------ Seção do documento ------

Extra Classe – O que é isso, companheiro? aborda um fato político extremamente importante – o seqüestro do embaixador norte-americano por um grupo armado de esquerda, em 1969, no Rio de Janeiro. Até que ponto o filme é fiel aos fatos?
Bruno Barreto – O que é isso, companheiro? é um filme de ficção como todos os que fiz, alguns mais realistas do que outros. Embora inspirado na realidade, o filme não é um documentário, mas uma interpretação ficcional da realidade. O próprio livro do Gabeira estava longe de ser um documentário. Por ter sido escrito dez anos depois dos fatos, na Suécia, já era uma memória distante e tinha um caráter reflexivo. O filme é uma reflexão em cima da reflexão do Gabeira, mas uma reflexão através da ficção. O filme é baseado em fatos reais, mas a realidade não é dramaturgia. O cinema narrativo utiliza elementos dramatúrgicos como o desenvolvimento, o conflito e a interação entre os personagens. Foram esses os instrumentos que utilizei para contar uma história.

------ Informações fornecidas ------

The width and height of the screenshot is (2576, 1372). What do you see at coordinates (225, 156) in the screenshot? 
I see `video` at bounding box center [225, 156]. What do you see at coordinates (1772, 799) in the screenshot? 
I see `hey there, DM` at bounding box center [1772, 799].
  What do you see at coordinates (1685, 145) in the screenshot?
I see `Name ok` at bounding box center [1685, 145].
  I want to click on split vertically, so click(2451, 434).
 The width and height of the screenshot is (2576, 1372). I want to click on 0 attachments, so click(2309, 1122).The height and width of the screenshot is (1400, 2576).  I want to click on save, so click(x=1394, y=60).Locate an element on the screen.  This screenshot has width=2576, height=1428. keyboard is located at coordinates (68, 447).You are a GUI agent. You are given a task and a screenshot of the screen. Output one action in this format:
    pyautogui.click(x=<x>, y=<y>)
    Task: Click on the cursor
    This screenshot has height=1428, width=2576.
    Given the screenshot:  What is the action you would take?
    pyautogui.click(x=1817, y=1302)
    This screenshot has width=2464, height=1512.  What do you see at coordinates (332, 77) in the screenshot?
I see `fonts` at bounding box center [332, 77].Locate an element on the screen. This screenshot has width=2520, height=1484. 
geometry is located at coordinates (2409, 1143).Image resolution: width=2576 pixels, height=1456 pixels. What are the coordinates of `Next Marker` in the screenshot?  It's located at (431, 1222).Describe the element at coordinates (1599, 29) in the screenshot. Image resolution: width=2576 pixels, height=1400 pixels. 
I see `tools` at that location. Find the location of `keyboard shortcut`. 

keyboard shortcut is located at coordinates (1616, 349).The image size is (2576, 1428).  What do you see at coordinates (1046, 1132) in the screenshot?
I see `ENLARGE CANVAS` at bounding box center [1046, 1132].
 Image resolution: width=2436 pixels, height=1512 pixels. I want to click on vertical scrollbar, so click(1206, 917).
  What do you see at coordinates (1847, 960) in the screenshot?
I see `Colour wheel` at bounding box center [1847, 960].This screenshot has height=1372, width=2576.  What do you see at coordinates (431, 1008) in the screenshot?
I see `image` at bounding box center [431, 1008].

------

## Instruções e requisitos
Reescreva o trecho da entrevista, começando em "Extra Classe –" e seguindo até "fiel aos fatos?", com "embaixador" substituído por "diplomata".

## Resultado da tarefa
Extra Classe – O que é isso, companheiro? aborda um fato político extremamente importante – o seqüestro do diplomata norte-americano por um grupo armado de esquerda, em 1969, no Rio de Janeiro. Até que ponto o filme é fiel aos fatos?